The EIB was once a leader in this area, as it was one of the first banks to have a policy on tax havens. But the report identifies several failings and incidences where public money from the EIB has ended up in tax havens despite these policies.
The report draws on the Finance Uncovered investigation of Qalaa, an Egyptian Private Equity fund, to demonstrate how EIB rules are still allowing companies receiving loans to use tax havens.
Last year the Illicit Finance Journalism Programme revealed that the company received hundreds of millions of dollars in loans from the EIB, despite the fact it was managing its projects from companies based in the British Virgin Islands. Re:common and Counterbalance recommends that the bank takes steps to improve its policies in this area.
At TJN we are really pleased to see the report take on a key failing discovered by our investigation. One of the problems identified by the Qalaa case was that the EIB tax haven policy used the OECD list to define what is and isn’t a tax haven. This list was empty for a couple of years, giving the all clear to well-known tax havens such as the British Virgin Islands. Billions of dollars of public money was able to flow to lightly regulated secrecy jurisdictions.
The report recommends that the EIB should make their own assessments of secrecy jurisdictions. These assessments should draw on work from NGOs such as the Tax Justice Network’s Financial Secrecy Index.
The report is available on Counter-Balance’s website.
This May Day – march for tax justice
Tax Justice issues will play a leading role in protests this May Day, the traditional day of protest and celebration for workers movements around the world, thanks to the Global Alliance for Tax Justice (GATJ).
The GATJ has made a joint statement with the public service trade unions to encourage trade unions to march under the banner of “Working people pay taxes – corporations must pay their share!”.
This follows the declaration made by the Global Alliance in Tunis in March this year.
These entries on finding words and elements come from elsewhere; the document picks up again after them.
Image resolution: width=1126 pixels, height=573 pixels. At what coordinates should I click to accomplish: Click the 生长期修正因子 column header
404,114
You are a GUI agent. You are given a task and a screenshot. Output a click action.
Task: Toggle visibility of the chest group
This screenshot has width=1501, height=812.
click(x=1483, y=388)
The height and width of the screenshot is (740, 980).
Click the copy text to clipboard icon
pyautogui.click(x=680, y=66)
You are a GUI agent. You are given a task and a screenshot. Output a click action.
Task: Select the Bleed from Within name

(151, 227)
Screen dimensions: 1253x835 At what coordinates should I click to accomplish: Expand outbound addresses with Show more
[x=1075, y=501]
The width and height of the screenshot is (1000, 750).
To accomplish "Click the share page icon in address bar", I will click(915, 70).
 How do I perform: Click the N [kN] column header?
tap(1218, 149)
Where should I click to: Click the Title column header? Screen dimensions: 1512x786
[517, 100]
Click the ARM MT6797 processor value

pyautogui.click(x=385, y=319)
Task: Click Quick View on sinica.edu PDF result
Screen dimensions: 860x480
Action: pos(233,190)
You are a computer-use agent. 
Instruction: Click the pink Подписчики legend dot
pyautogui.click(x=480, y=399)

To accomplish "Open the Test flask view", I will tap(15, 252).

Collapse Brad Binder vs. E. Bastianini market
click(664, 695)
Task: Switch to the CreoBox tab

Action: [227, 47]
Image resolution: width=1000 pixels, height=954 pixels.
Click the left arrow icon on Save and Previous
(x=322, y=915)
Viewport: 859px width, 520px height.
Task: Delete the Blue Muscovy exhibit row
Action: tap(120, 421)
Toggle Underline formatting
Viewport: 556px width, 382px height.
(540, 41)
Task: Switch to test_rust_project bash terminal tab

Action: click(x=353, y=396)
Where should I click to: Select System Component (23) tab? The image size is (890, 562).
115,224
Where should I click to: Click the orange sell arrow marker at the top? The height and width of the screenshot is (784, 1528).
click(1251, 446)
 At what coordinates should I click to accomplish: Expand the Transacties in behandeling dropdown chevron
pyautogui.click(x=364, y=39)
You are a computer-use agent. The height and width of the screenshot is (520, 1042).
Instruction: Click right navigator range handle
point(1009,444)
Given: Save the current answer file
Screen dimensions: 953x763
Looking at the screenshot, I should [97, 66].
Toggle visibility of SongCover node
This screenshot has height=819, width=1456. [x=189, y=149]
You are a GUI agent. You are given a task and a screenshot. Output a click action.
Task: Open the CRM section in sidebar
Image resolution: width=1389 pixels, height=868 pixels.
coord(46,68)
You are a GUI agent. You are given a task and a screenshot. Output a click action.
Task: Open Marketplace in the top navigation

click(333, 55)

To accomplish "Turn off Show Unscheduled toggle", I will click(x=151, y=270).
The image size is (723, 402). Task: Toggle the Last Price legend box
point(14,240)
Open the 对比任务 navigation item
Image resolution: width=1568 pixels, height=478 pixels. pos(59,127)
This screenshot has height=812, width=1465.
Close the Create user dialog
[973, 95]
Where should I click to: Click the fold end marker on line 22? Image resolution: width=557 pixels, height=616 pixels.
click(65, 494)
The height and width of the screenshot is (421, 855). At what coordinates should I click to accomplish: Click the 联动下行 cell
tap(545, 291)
The Kijinga of shell companies?
In January of this year, the Anglolan sovereign wealth fund has transferred $100m to a shell company called Kijinga SA, according to an article on the index for censorship website.
Kijinga has no employees but shares an office with BKI bank. BKI’s chief executives, Jean-Claude Bastos de Morais (majority shareholder) and Marcel Kruse, were both convicted in the Canton of Zug on 13 July 2011 for “repeated acts of qualified criminal management”.
Why would the Angolan state make such a deal? When managing a major financial institution despite having been convicted of criminal mismanagement it is always useful to have friends in high places. BKI was founded by the President of Angola’s son Jose Filomeno dos Santos, he sold his shareholding to his long time business partner (de Morais) a couple of years ago when he became head of the Angolan Sovereign Wealth Fund!
Revolution!
This week sees the world premiere of the new film The Emperor’s New Clothes. The film has been made by comedian Russell Brand and Director Michael Winterbottom and tax justice features prominently.
Brand has been raising hell for the last couple of years about how corporate and financial interests have used their power to exploit the public. It has been a popular subject which is too often left uncovered by the mainstream media. His Youtube channel “the Trews” has a million followers.
Here is a clip of him asking a simple question. Why does a newspaper owner who lives in the UK, and whose newspaper constantly attacks ‘immigrants’ say he really is ‘domiciled’ somewhere else for tax purposes?
And, as Private Eye reports in an excellent new article on the domicile rule:
“The [Daily] Mail, which failed to declare that its owner, the 4th Viscount Rothermere, is treated by the tax authorities as a non-dom.”
But as the newspaper reports: they’re all at it.
Financial ‘capture’ and the Finance Curse, anyone?